Text section
* Begin *

Hedge fund managers continue to reinforce the message that their products aren't high risk offerings, rather they can actually lower risk in a traditional portfolio.

Wednesday, March 6th 2002, 9:32PM

by Philip Macalister

Hedge fund managers continue to reinforce the message that their products aren't high risk offerings, rather they can actually lower risk in a traditional portfolio.

Colonial First State manager Joe Fernandes says that a 5% allocation to hedge funds will potentially increase returns by 0.1% annually and lower volatility by -0.2%. While these look like small numbers the real benefit is in the portfolio's sharpe ratio which will potentially increase by 5%.

A 15% allocation will increase returns by 0.4%, decrease volatility by -0.7% and push the sharpe ratio up 15%, he says.

His colleague, Damien Hatfield, says that hedge funds aren't some way out product. His view is that in five years time they will be mainstream and the term hedge fund won't even exist.

There is a growing view that many of the strategies used by these sorts of managers will be incorporated into traditional funds.

For instance, instead of just having an equity fund which only invests long, more and more managers will start using short strategies in their funds.

Deutsche Asset Management director David Zobel says this make sense as research shows that in a12 month period about half the shares listed on the Australian stock exchange will have positive returns while the balance will have generated negative returns.

By short selling falling stocks managers can make money on shares which are in decline.

Currently long/short equity strategies are the biggest type of hedge funds in the world accounting for about 38% of hedge fund strategies in 1999, compared to 16% nine years earlier.

Managers are becoming more focussed on absolute return funds.

Zobel says one of the key characteristics of hedge funds is that they aim to seek positive returns regardless of market direction.

"Risk (is defined) as a loss of principal rather than performance relative to a market benchmark," he says.

* End *

Problem to work on
Answer these questions from the hedge fund article.
(a) According to Joe Fernandes, what allocation to hedge funds would push the Sharpe ratio up 15%?
(b) In how many years does Damien Hatfield expect hedge funds to be mainstream?
(c) What share of hedge fund strategies did long/short equity strategies account for in 1999?

[Word and item position data]
* Begin *

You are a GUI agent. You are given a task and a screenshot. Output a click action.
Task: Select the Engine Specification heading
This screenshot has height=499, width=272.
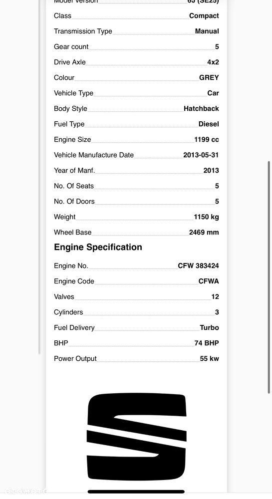click(98, 248)
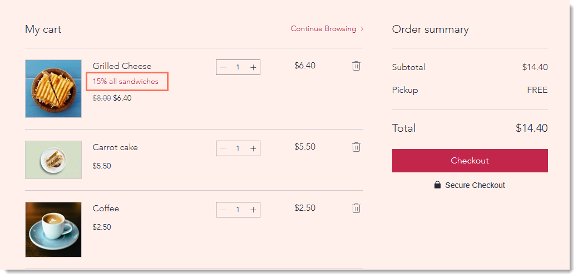
Task: Click the trash icon for Coffee
Action: (356, 208)
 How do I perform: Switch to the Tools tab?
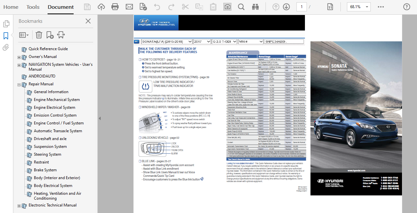[33, 7]
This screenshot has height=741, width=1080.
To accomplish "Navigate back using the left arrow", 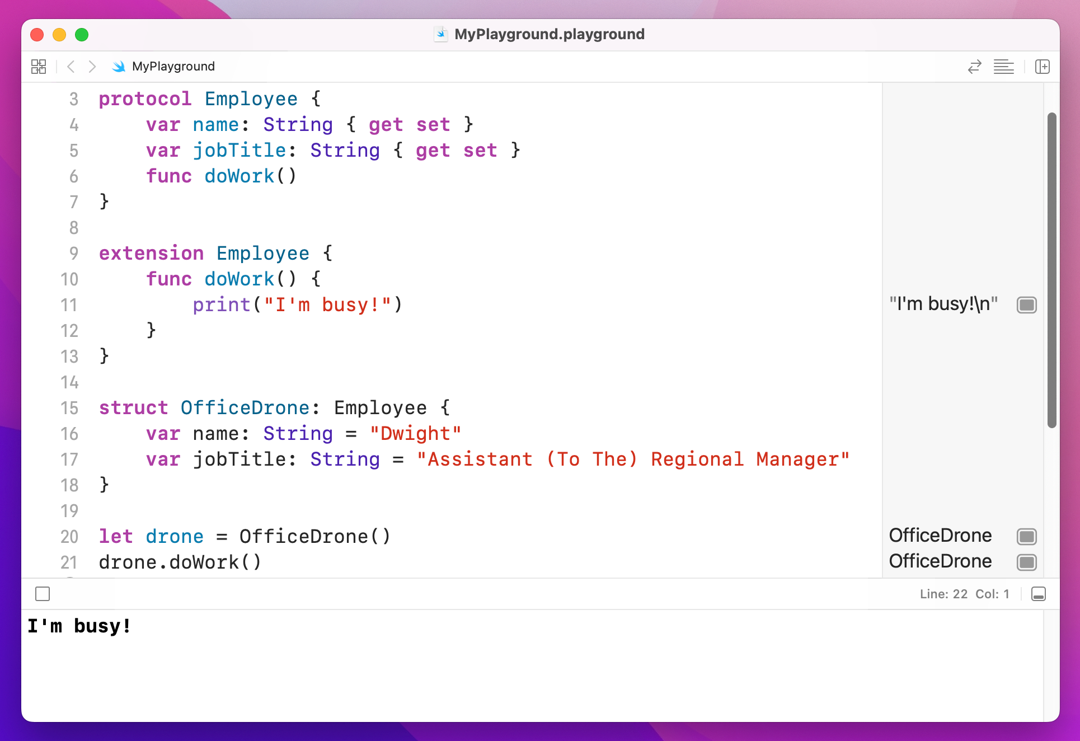I will 71,66.
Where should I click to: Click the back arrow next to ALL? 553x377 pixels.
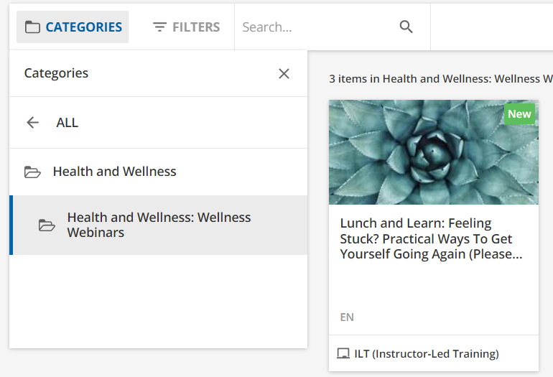click(x=33, y=123)
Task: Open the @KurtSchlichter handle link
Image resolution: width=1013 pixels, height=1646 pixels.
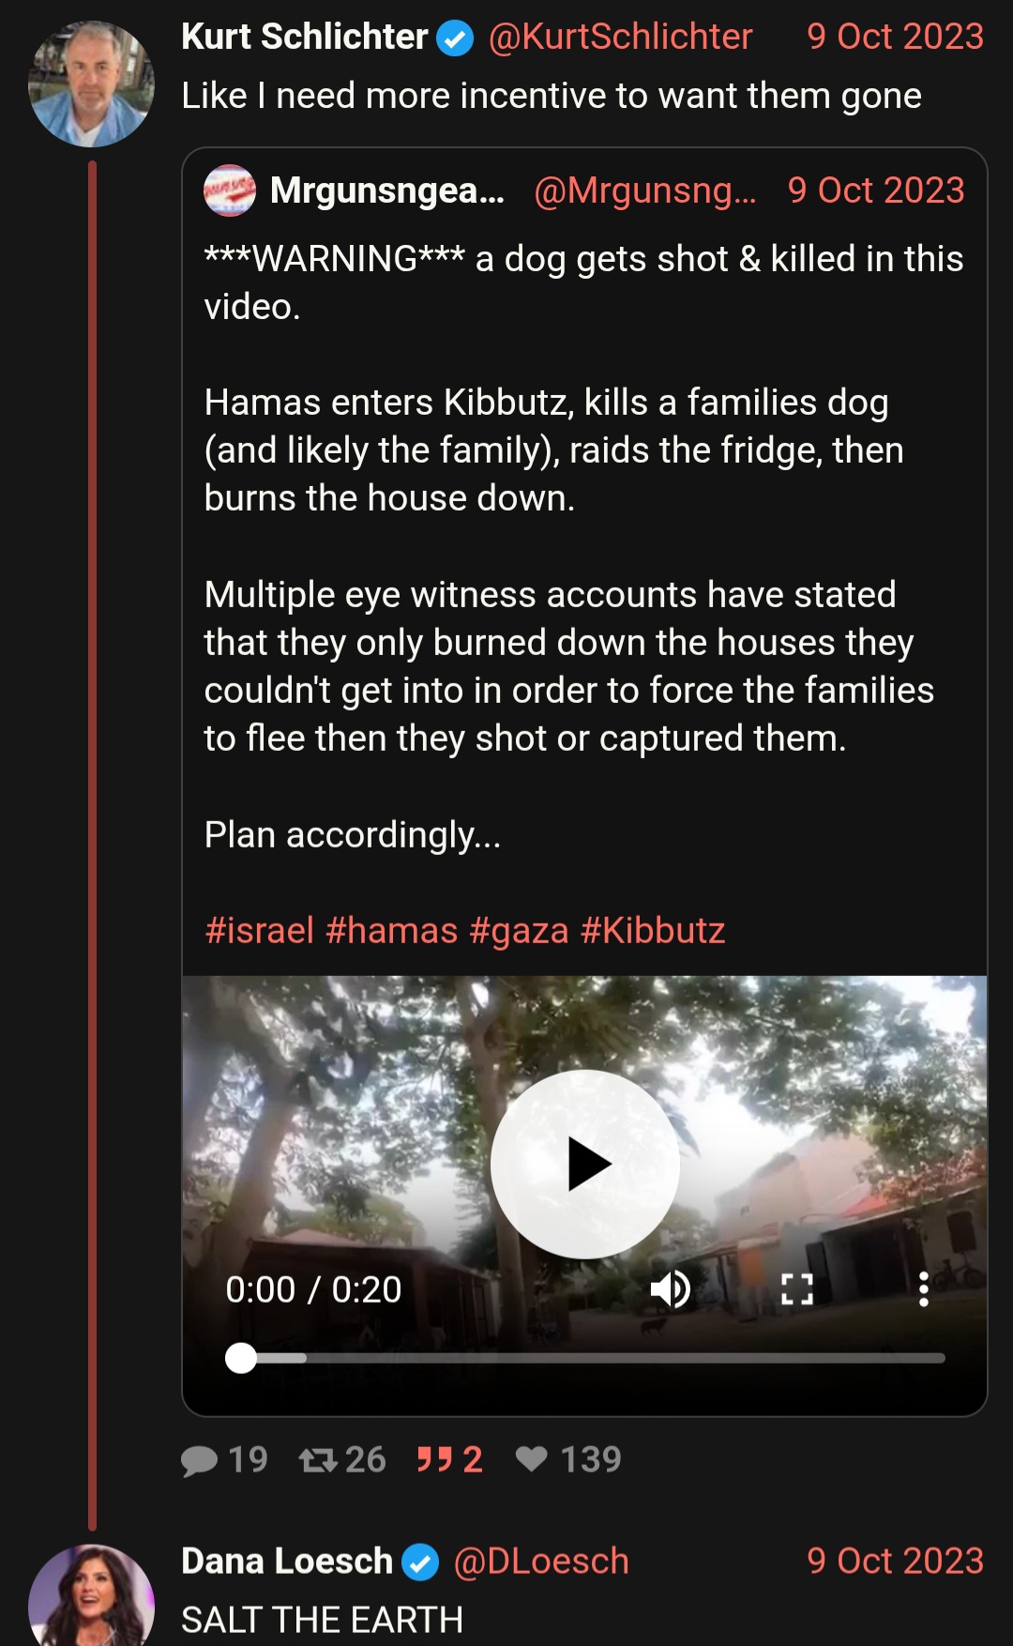Action: tap(620, 37)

* End *

Task solution
(a) A 15% allocation.
(b) Five years.
(c) About 38%.